Reminders for Covered Entities

While the 340B program offers substantial financial savings on certain outpatient drugs, the heightened enforcement efforts of all government agencies, including the HRSA, mean that participants must continue to ensure strict compliance with program requirements, as failure to do so can expose a covered entity not just to 340B program exclusion, but to possible investigations by and sanctions from the OIG or the DOJ.

Covered entities need to also remember that the government will hold them responsible for any violations of 340B program rules, even if the violation occurs because of the action of an affiliated contract pharmacy or other vendor facilitating the covered entity’s participation.

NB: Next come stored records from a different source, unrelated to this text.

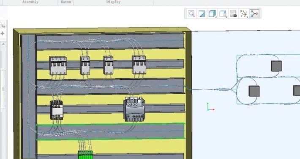Open the Display Style cube icon
Screen dimensions: 300x159
click(212, 14)
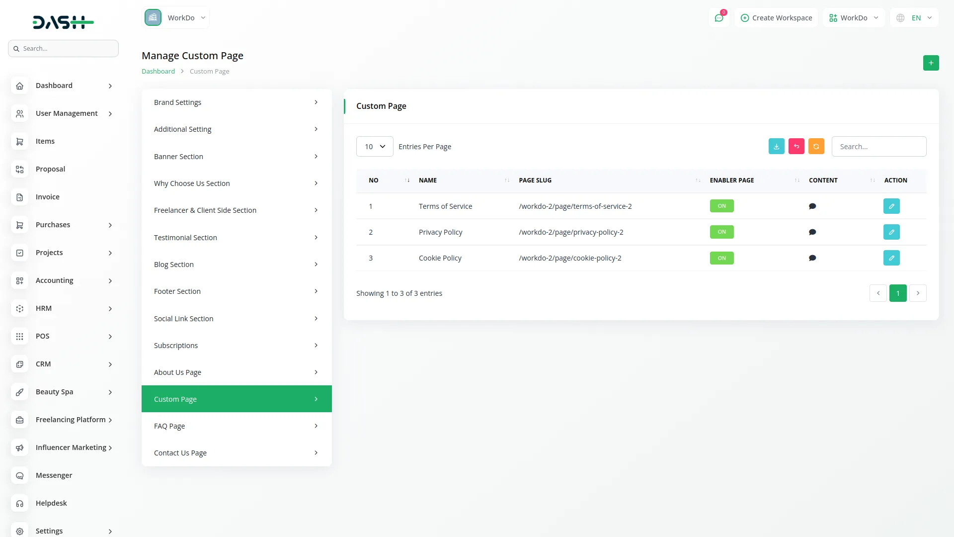The image size is (954, 537).
Task: Open the WorkDo workspace dropdown
Action: point(853,17)
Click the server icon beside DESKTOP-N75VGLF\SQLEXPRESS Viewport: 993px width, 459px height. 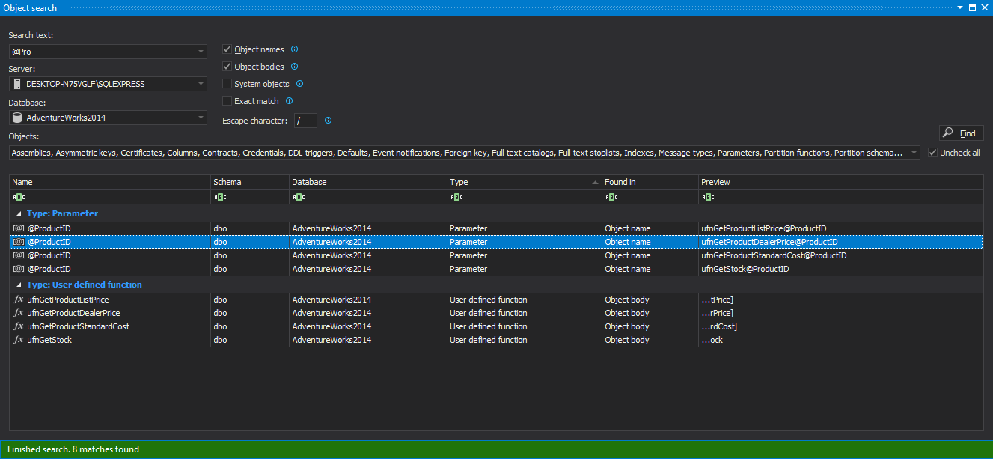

While the recent notices released by HRSA have not dealt explicitly with the definitions of patients and individual providers allowed to receive and prescribe, respectively, 340B-covered drugs, HRSA has suggested that future rule-making or administrative publications will focus on these issues, as provider audits and other government research has shown non-compliance in these areas. Covered entities should continue to be vigilant in ensuring compliance in these areas.